# Problem to work on
Copy out nothing but the lines from the one holding "How do I perform: Click" through the end of the entries below, exactly as written and without the pictures.

#### Records for the task

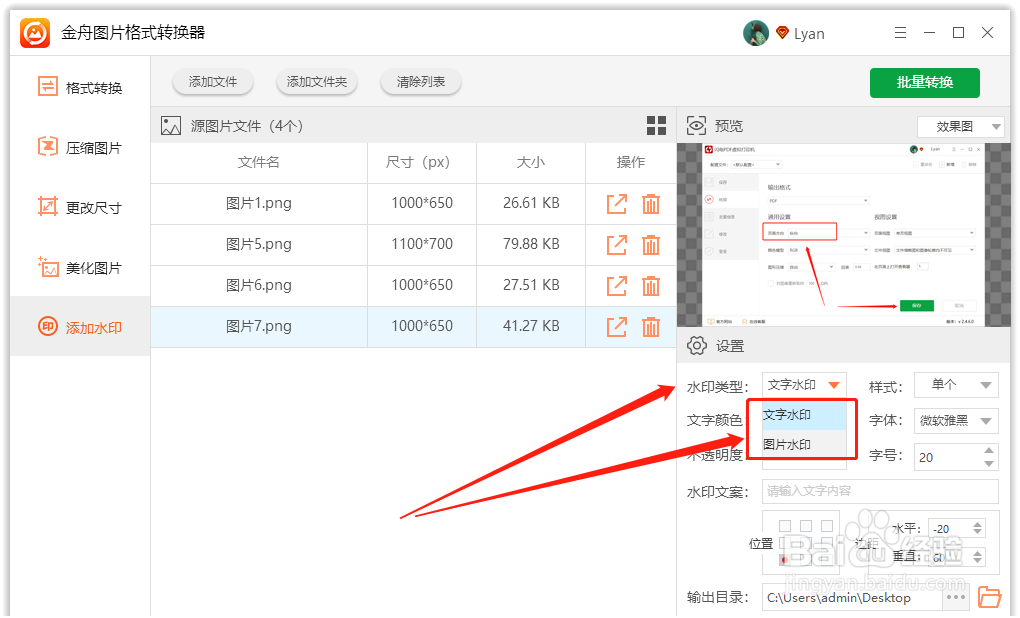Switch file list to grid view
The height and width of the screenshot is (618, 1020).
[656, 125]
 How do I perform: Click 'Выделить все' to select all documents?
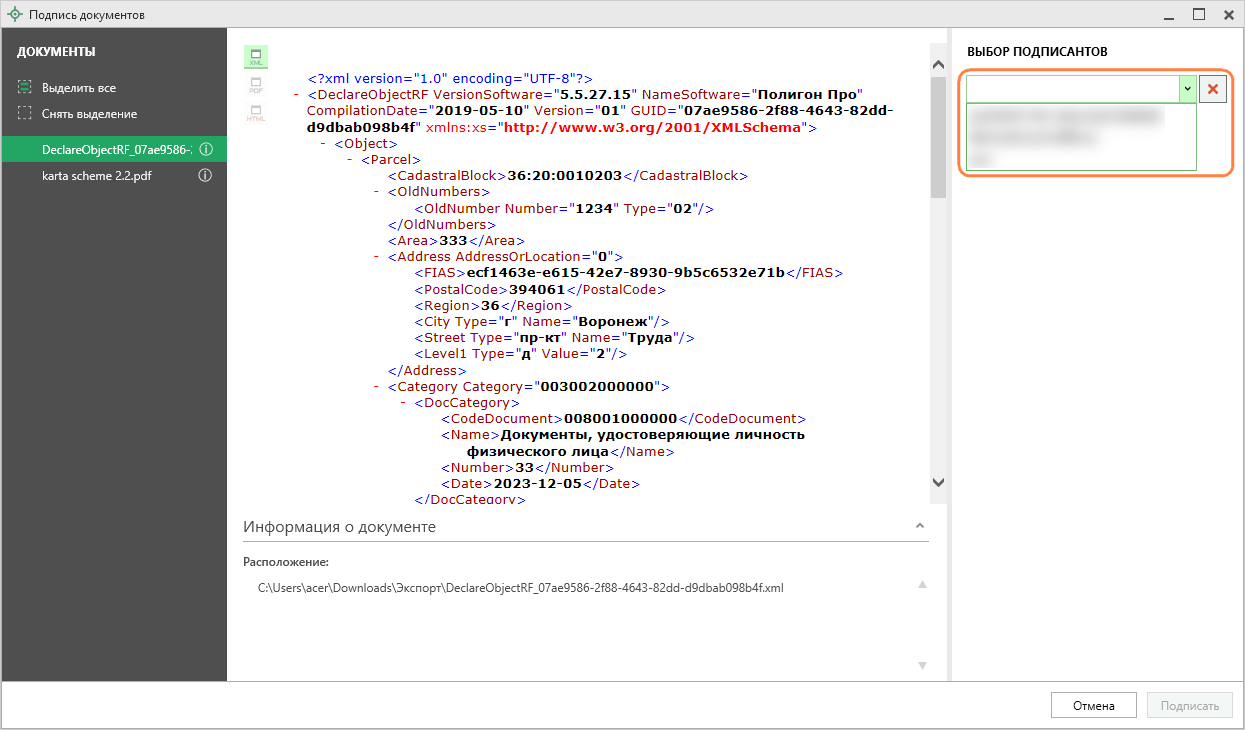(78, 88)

########

# Expected answer
 How do I perform: Click 'Выделить все' to select all documents?
(78, 88)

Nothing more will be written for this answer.